== Text under study ==
Last year we tipped our hat to Maple, a startup kitchen providing delivery-only service, as an example of a restaurant concept deftly using data. Look no further than this example of theirs:
The current gold standard for zipping patrons through a lunch line (what the industry calls “throughput”) is Chipotle. According to its 2014 annual report, Chipotle manages to serve 300 meals per hour—a transaction every 12 seconds—at its best-performing locations, and the chain is so obsessed with its productivity that it assigns employees efficiency roles with names like “linebacker.”
When Maple launched its first location in April, it served around 50 meals per hour at peak times. Less than a year later, on average it is now serving 800 meals per hour from each of its four kitchens. A few days before I visited in February, it had set a new record: 1,100 meals cooked and delivered in one hour.
Maple was able to generate such impressive operational numbers because it was run by people from outside the restaurant industry who understood and valued data. Former investment bankers, consultants, and a team of engineers.
We recently read the news that Maple is suspending service after raising over $50MM.

Collected data entries
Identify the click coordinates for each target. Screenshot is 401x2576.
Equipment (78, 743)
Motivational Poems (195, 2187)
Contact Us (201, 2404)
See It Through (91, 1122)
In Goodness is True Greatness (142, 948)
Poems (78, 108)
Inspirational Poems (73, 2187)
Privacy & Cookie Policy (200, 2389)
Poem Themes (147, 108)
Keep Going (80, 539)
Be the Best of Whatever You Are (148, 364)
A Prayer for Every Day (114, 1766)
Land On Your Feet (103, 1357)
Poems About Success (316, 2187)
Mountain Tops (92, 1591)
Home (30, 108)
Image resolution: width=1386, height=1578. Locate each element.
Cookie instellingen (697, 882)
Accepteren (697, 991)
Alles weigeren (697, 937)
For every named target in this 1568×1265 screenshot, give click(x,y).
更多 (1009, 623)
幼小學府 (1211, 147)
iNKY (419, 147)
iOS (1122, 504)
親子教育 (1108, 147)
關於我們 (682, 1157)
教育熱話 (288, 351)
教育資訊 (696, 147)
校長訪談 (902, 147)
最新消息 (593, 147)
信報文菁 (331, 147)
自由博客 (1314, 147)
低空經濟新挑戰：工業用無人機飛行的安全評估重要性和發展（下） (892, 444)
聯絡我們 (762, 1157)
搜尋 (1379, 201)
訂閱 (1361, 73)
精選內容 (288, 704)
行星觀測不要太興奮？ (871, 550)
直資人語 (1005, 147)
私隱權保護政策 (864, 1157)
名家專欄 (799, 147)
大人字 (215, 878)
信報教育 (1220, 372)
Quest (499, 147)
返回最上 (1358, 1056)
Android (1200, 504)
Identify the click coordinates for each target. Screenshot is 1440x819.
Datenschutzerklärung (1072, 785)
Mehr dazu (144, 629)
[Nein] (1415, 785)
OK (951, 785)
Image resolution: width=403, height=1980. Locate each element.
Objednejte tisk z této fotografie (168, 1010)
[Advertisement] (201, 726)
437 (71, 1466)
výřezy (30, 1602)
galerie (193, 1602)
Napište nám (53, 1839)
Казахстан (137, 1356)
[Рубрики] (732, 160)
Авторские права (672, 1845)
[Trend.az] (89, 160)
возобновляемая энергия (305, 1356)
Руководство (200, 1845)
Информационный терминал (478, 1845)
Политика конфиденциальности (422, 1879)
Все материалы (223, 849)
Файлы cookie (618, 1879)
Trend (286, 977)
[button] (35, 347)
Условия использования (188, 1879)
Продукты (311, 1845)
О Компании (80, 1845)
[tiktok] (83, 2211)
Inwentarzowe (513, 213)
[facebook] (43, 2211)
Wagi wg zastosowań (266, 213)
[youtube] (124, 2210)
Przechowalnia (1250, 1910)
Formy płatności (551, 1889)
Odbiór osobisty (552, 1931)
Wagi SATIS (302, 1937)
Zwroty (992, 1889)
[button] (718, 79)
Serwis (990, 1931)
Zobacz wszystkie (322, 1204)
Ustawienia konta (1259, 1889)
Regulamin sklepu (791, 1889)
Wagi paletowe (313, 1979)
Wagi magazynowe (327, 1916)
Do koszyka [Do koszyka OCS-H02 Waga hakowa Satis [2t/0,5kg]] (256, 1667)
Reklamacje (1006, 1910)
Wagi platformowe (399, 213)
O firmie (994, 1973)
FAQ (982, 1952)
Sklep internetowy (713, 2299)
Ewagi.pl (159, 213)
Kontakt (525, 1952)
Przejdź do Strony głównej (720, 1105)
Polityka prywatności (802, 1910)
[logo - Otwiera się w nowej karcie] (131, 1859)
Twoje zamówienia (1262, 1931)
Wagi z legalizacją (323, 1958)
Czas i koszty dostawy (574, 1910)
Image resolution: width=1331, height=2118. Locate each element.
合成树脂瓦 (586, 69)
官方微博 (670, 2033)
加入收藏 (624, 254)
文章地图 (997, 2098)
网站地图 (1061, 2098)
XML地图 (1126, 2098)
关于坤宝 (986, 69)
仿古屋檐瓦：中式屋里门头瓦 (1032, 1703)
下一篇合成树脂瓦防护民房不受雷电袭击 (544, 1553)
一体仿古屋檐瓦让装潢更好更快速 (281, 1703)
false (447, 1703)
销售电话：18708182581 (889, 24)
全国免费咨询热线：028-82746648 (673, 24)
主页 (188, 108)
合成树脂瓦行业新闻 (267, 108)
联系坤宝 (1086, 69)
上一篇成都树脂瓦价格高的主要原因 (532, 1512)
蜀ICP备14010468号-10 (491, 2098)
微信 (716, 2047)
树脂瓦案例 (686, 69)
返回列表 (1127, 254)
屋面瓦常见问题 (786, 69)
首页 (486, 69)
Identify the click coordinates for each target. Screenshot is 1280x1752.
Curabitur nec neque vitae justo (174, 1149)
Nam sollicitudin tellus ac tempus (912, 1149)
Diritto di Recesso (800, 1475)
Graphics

== Aim of the task ==
Transcribe everything in the text about Maple from "When Maple launched" down to "team of engineers.". Work only from the text about Maple.

== Expected answer ==
When Maple launched its first location in April, it served around 50 meals per hour at peak times. Less than a year later, on average it is now serving 800 meals per hour from each of its four kitchens. A few days before I visited in February, it had set a new record: 1,100 meals cooked and delivered in one hour.
Maple was able to generate such impressive operational numbers because it was run by people from outside the restaurant industry who understood and valued data. Former investment bankers, consultants, and a team of engineers.